Simulation has a trap. If the simulated caller's turns are synthesized as clean TTS, you are testing your agent on pristine audio it will never receive in production. Inject reality instead: run recorded human audio with real accents, feed in noisy and far-field clips, and test over an actual telephony path at 8 kHz. An agent that works on studio audio can still fail on a phone call, so the realism of your test audio sets a ceiling on how much the rest of the testing tells you.

Test timing and response content

Content correctness is not enough; the agent also has to feel right. Test the conversational behaviors that text testing ignores. Does it end turns correctly, or cut people off and leave dead air? Does it yield to barge-in promptly? Does its latency stay acceptable, and hold up under concurrent load rather than on one call at a time? These are all measurable, and they are where an agent that "answers correctly" can still be unusable.

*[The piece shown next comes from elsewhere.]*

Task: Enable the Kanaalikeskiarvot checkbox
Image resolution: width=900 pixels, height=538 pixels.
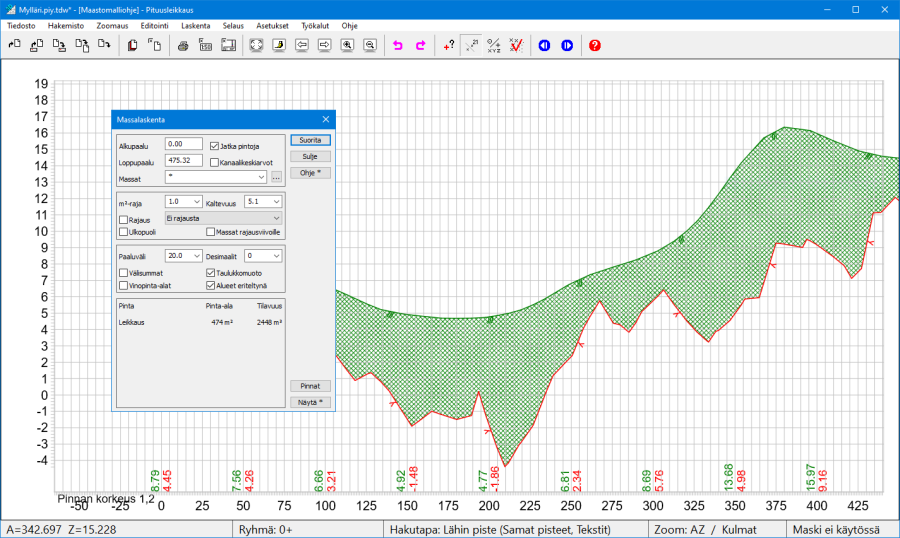Action: coord(215,162)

Measure task completion in production

The metric that matters most is task success, not transcript accuracy. Did the agent achieve the caller's goal, call the right tool with the right parameters, fill the right fields, and escalate when it should have?^[1] This is the voice-agent version of the beyond-WER argument: measure the outcome. A perfect transcript that leads to the wrong action is a failure, and an imperfect one that completes the task is a success.

Testing does not stop at launch. Log real calls (with consent and care for privacy), track task-success and latency metrics over time, build an evaluation set from real failures, and watch for drift as you change prompts, models, or providers. Production is the largest and most honest test suite you have.

You test	You catch
Components in isolation	Which stage actually failed
Simulated personas, many runs	Variance, and the edges of the happy path
Real audio over a real phone path	The gap between the demo and production
Timing, turn-taking, and load	Agents that answer correctly but feel wrong
Logged production calls	Drift, and the failures nobody predicted

Each layer of testing catches what the one before it cannot see.

Common questions

Why can't I unit-test a voice agent like normal software?

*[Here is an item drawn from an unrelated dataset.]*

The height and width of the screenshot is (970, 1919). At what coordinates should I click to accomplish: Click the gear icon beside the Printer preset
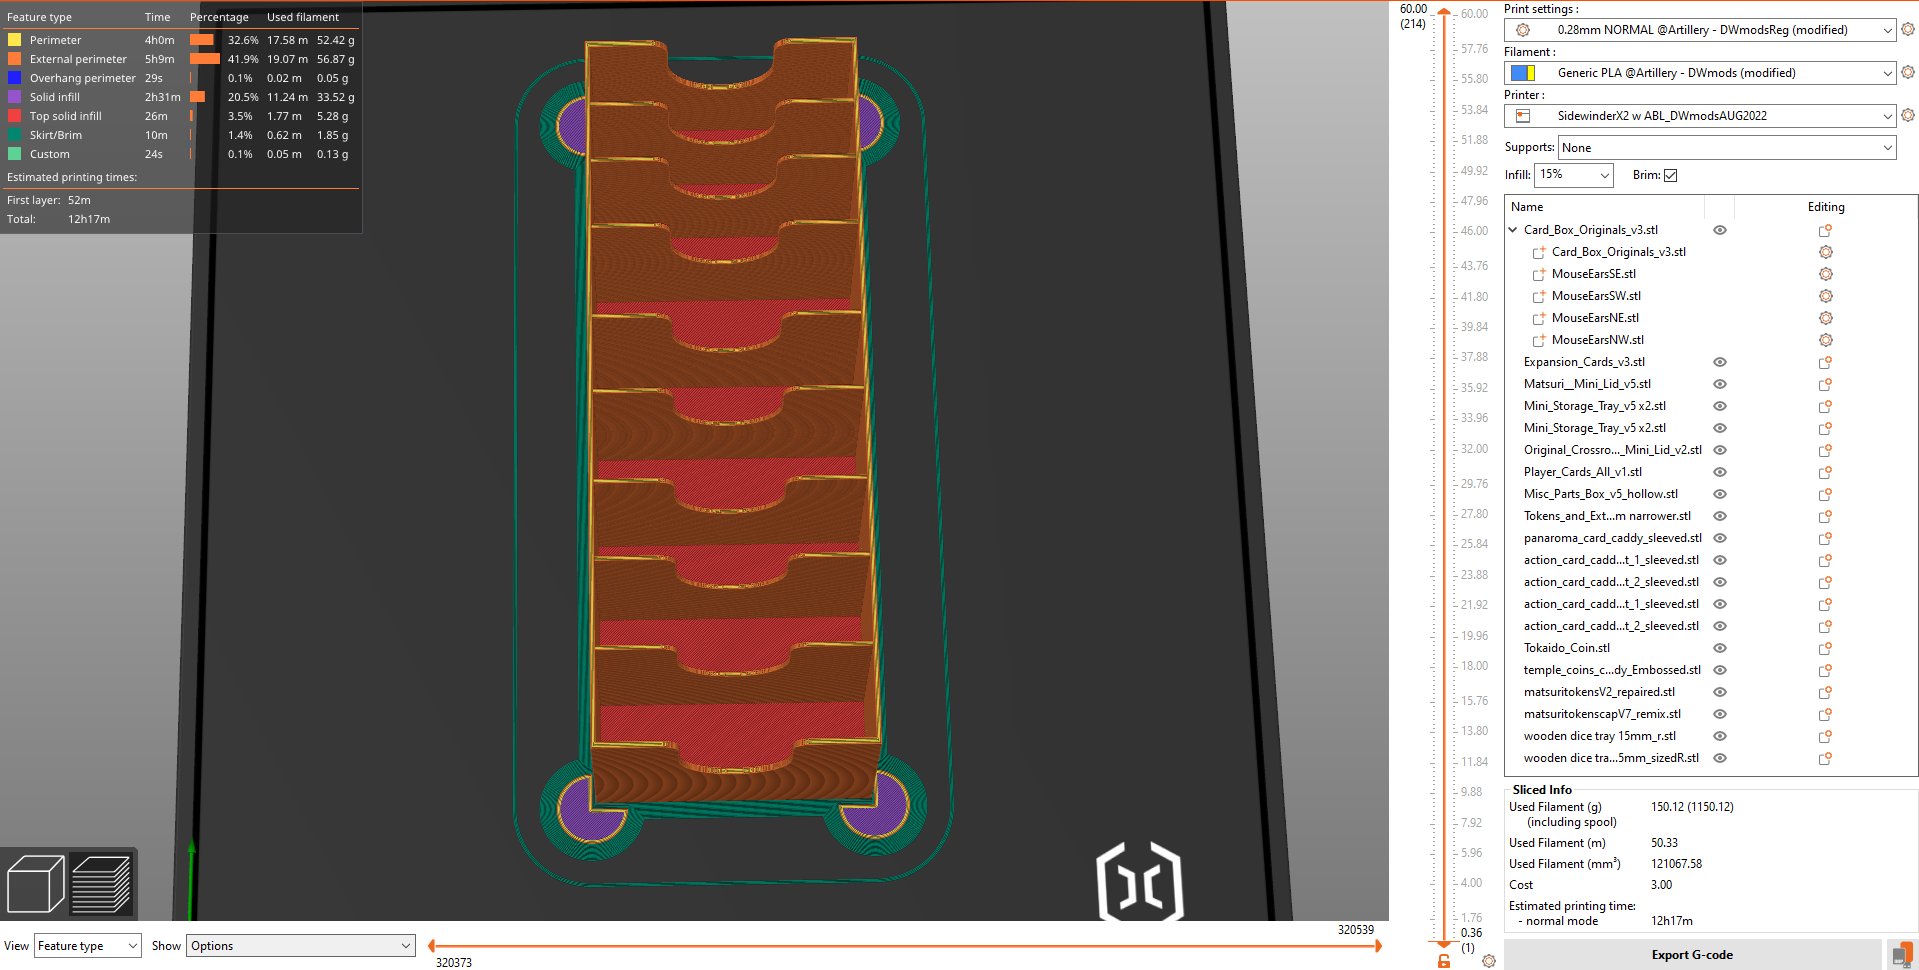(x=1907, y=116)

Because the same input does not give the same output. The model samples differently from one run to the next, and the recognizer's borderline calls shift with the audio, so one passing case proves nothing. Measure pass rates over many varied runs, the way you would grade a flaky physical process, rather than checking equality on a single clip.

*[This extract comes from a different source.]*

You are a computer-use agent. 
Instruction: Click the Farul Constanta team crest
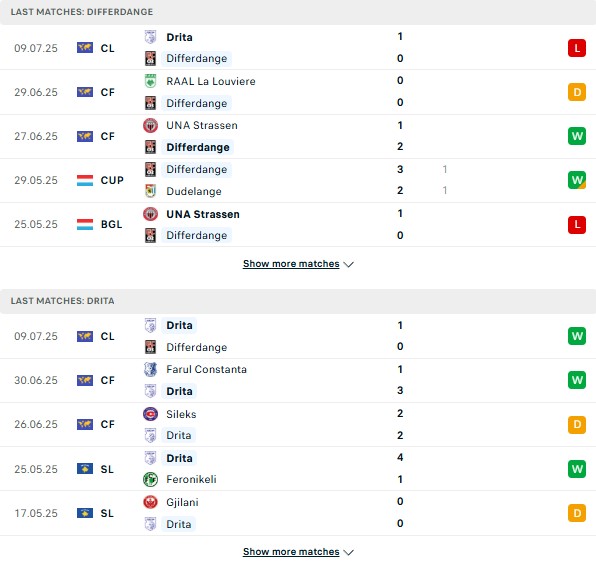tap(151, 369)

How do I test a voice agent without thousands of real calls?

Simulate callers. Give an LLM a persona and a goal, point it at your agent, and run each persona many times to surface the variance that one scripted test hides. Make some of them adversarial, such as the interrupter, the topic-changer, and the mumbler, since those find the edges. Feed them recorded human audio rather than clean TTS, or you are testing on audio the agent will never receive in production.

What should I measure when evaluating a voice agent?

Task success first: did it reach the caller's goal and call the right tool with the right parameters. A perfect transcript that drives the wrong action is a failure, and an imperfect one that completes the task is a success. After that, measure turn-taking, barge-in responsiveness, and whether latency holds up under concurrent load rather than on a single call.

Why does my agent pass testing but fail on real calls?

Your tests ran clean audio and scripted paths. The first real caller brings an accent, a barking dog, an 8 kHz phone line, and a request you never wrote. Test over an actual telephony path with realistic and adversarial audio, then keep grading logged calls after launch. Production is the largest and most honest test set you have.

References

Okur, E., Sahay, S., Fuentes Alba, R., & Nachman, L. (2022). End-to-End Evaluation of a Spoken Dialogue System for Learning Basic Mathematics. arXiv preprint arXiv:2211.03511.